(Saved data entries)

• • •

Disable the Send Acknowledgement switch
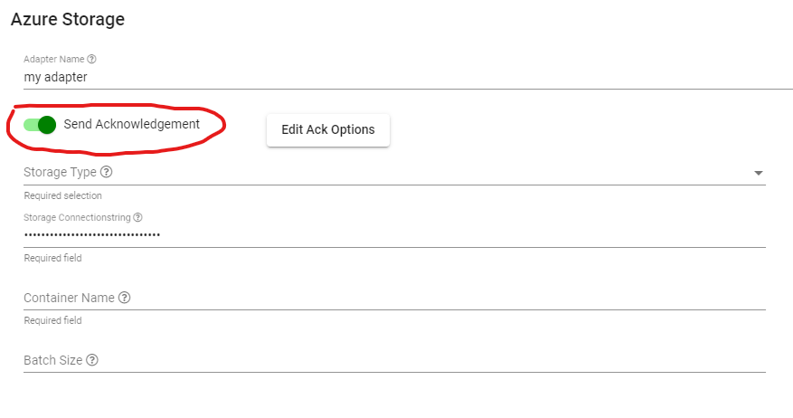 coord(41,125)
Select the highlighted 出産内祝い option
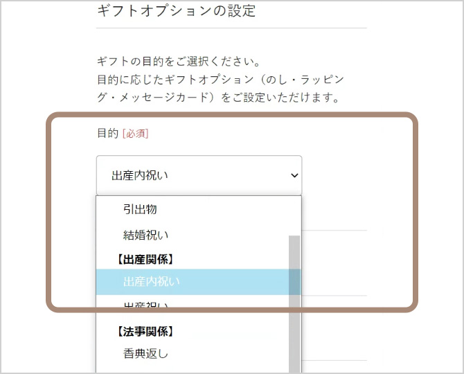Image resolution: width=464 pixels, height=374 pixels. coord(192,282)
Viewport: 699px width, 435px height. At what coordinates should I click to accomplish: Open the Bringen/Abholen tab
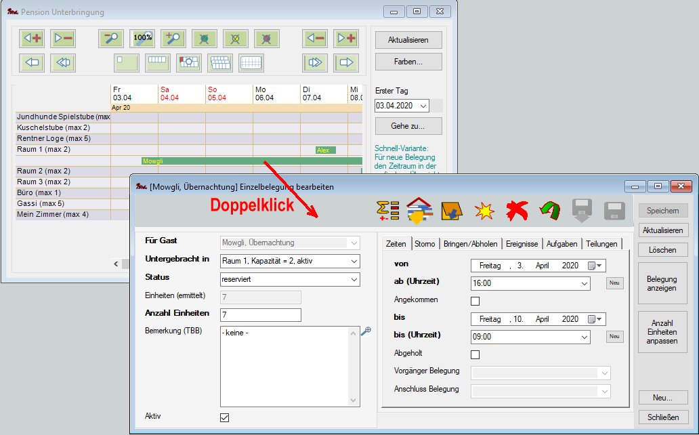[470, 244]
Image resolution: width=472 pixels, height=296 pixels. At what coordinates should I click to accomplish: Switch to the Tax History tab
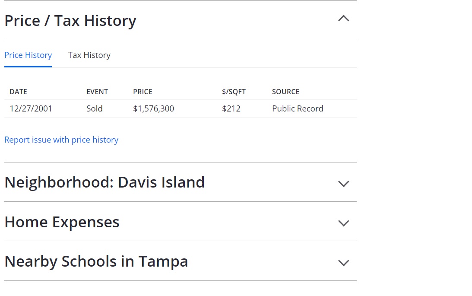coord(89,55)
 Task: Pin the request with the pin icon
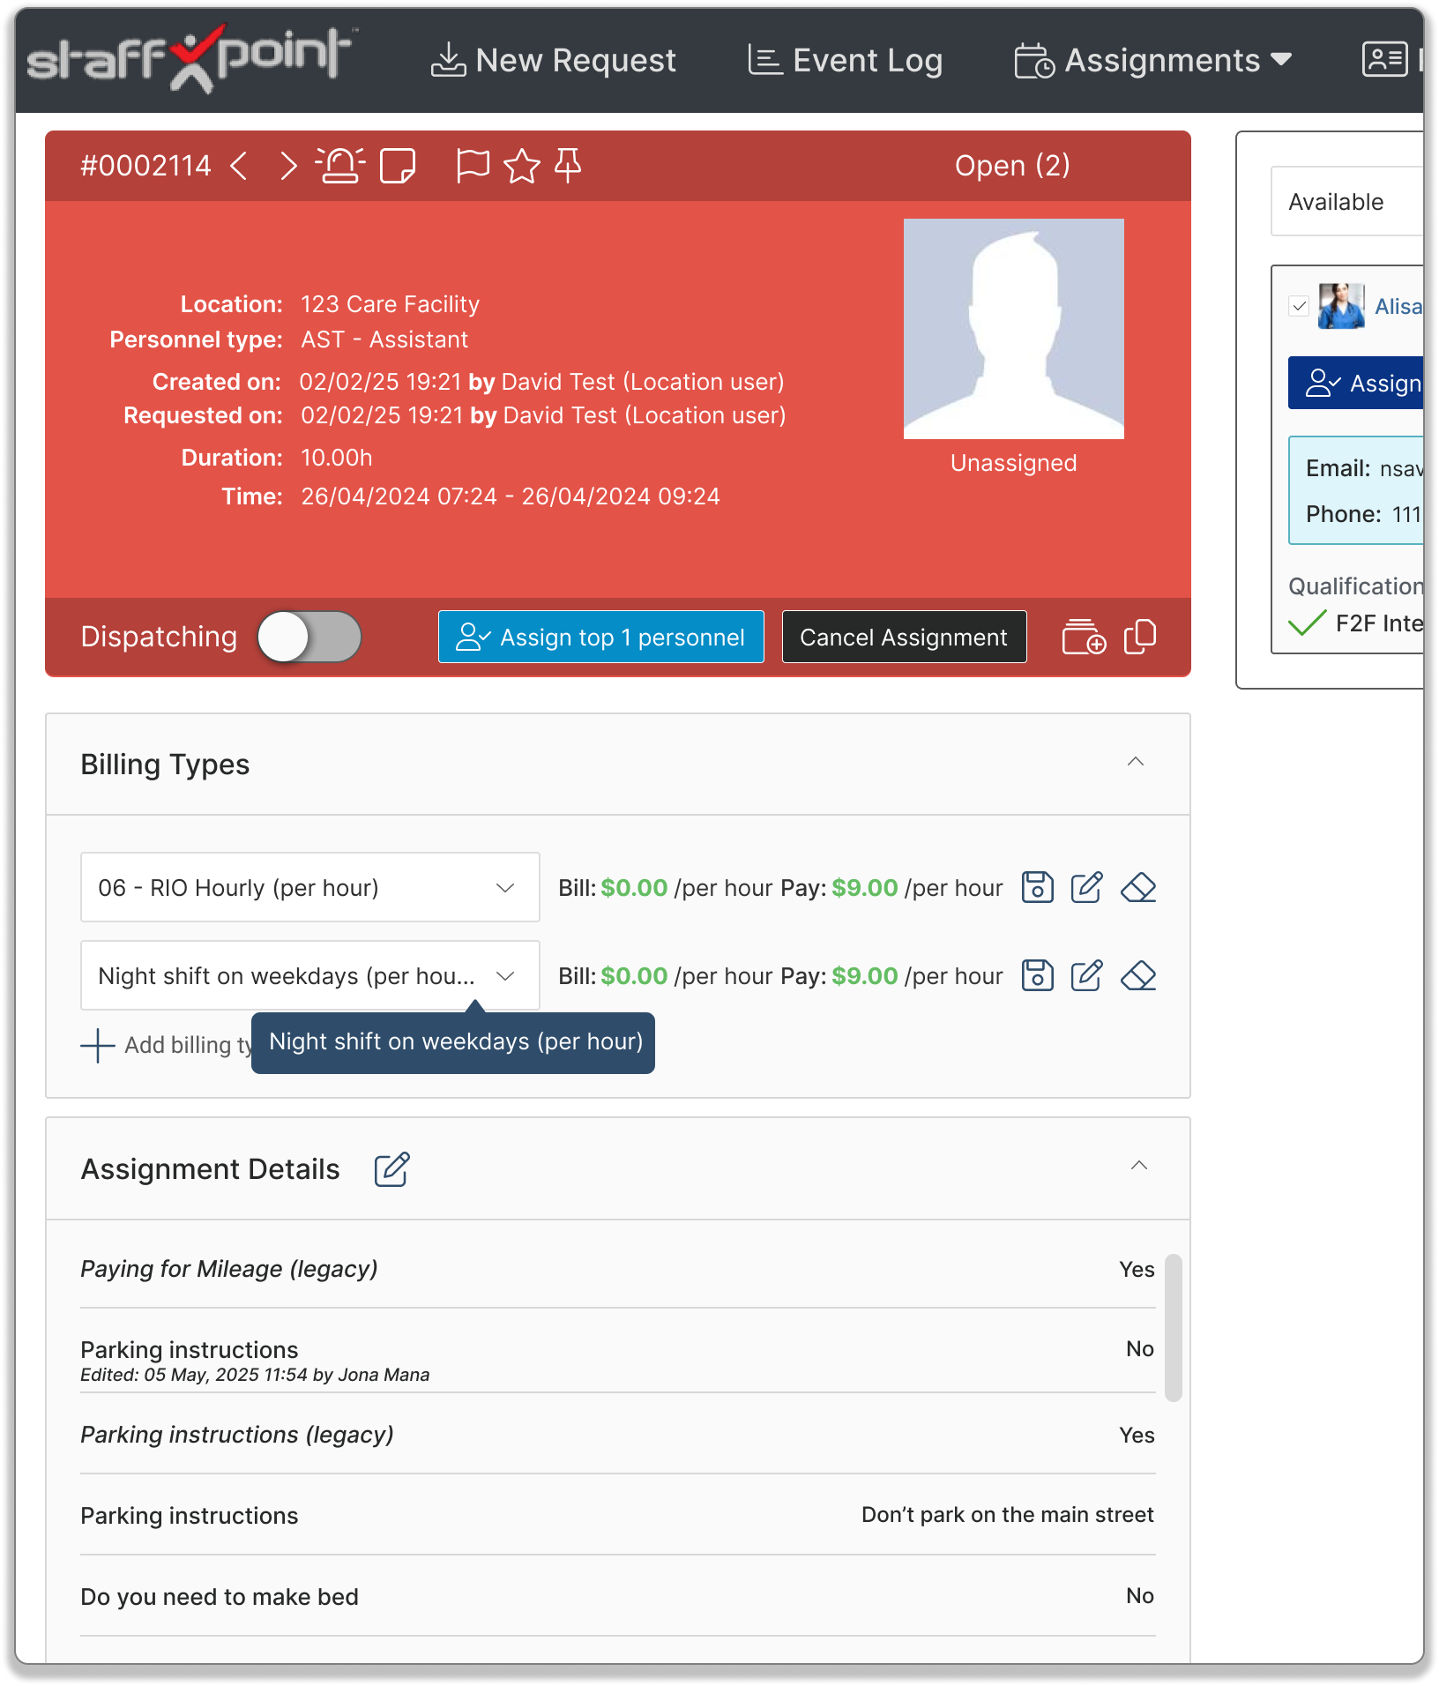tap(568, 166)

• • •

What this task involves:
Set every line of the records down again exactly, and exclude all pictures.

Final answer:
Disable the Send Acknowledgement switch
 coord(41,125)
Select the highlighted 出産内祝い option
Image resolution: width=464 pixels, height=374 pixels. coord(192,282)
Viewport: 699px width, 435px height. At what coordinates should I click to accomplish: Open the Bringen/Abholen tab
[470, 244]
Image resolution: width=472 pixels, height=296 pixels. At what coordinates should I click to accomplish: Switch to the Tax History tab
coord(89,55)
 Task: Pin the request with the pin icon
tap(568, 166)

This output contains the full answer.